Enteroviruses (EVs) as causative agents of diseases with varying clinical pictures occupy a significant place in human pathology. The great variability of these approximately 200 viruses is the basis of their comparatively quick development of drug resistance and thus the absence of effective antivirals for clinical use. Monotherapeutic applications of antivirals have been ineffective as anti-enteroviral chemotherapy. Therefore, to overcome the drug resistance barrier, we investigated EV replication inhibitors by looking at the effect of combinations of viral inhibitors in cell culture experiments. The next step was to test anti-EV combinations in vivo, in laboratory animals. The most successful achievement in this study was the development of the consecutive alternating administration (CAA) treatment course of triple combinations of antivirals with different modes of action.

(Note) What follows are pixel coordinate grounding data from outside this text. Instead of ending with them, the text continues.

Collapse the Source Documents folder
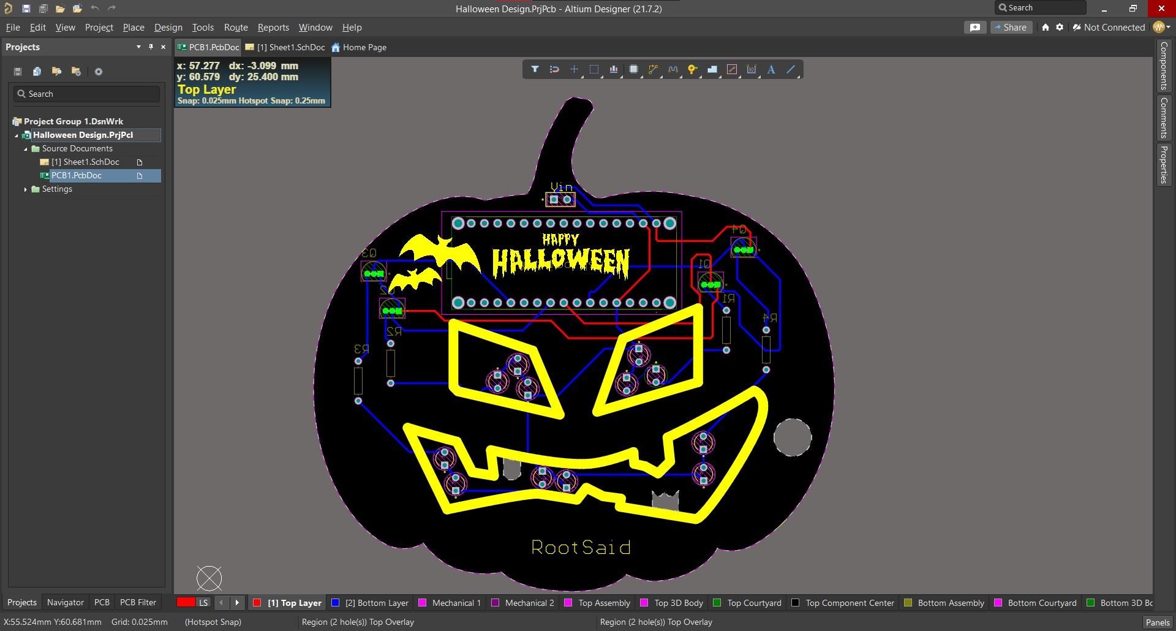 (x=26, y=148)
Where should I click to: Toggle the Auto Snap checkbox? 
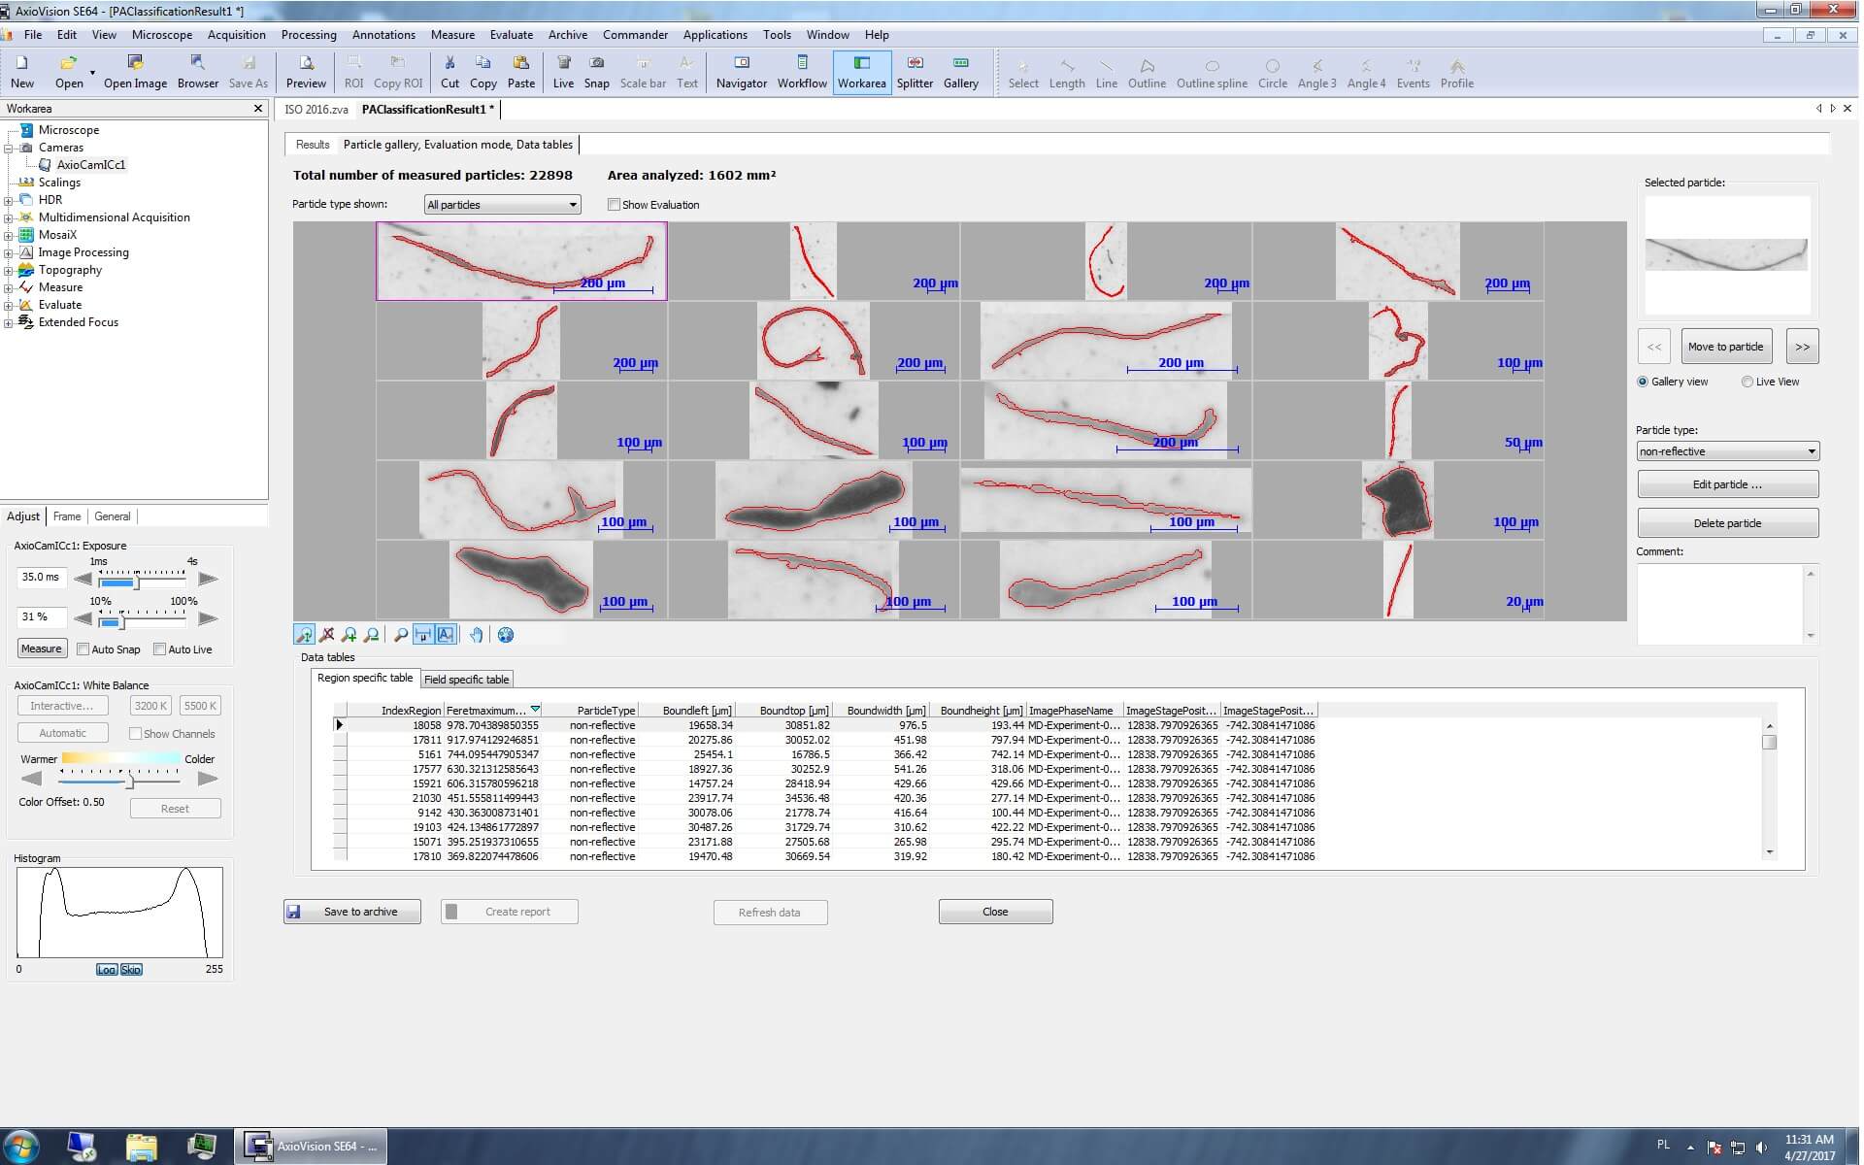click(83, 649)
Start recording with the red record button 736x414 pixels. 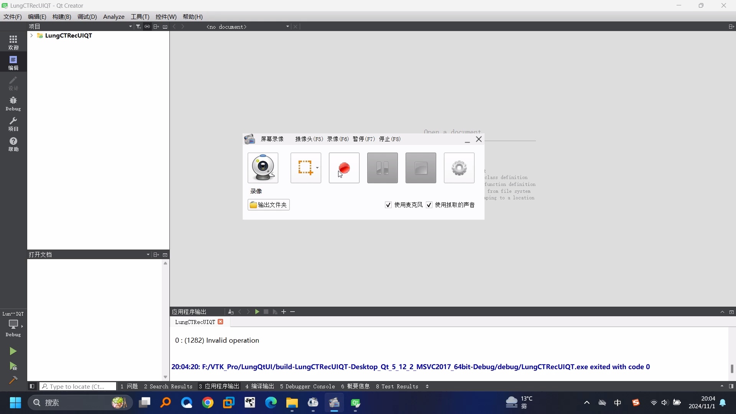tap(344, 168)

The CAA treatment scheme was applied in Coxsackievirus B1 and B3 infections by massive virus inocula (20 MLD50) in suckling albino mice. The CAA treatment scheme was used with three triple combinations, including five specific inhibitors of EV replication: disoxaril, pleconaril, guanidine.HCl, MDL-860 and oxoglaucine. Those experiments demonstrated a pronounced effectivity of the CAA approach expressed with a marked protective effect: decreased mortality and lengthening of the mean survival time. IC50 values (a phenotypic marker) of the virus progeny in virus samples isolated from target organs (brain, heart) of Coxsackievirus B infected mice treated with a triple combination of antivirals via the CAA scheme showed (a) a marked suppression in the development of drug resistance, and (b) in parallel, an unusual phenomenon of an increase in susceptibility to the partner compounds in the combinations. Sequence analysis of the genome (RNA) in samples of target isolates manifested the changes determining the increased susceptibility of the virus to the respective EV inhibitors. The data from these systematic studies show that the CAA treatment scheme with triple combinations of antivirals is an effective chemotherapy for EV infections.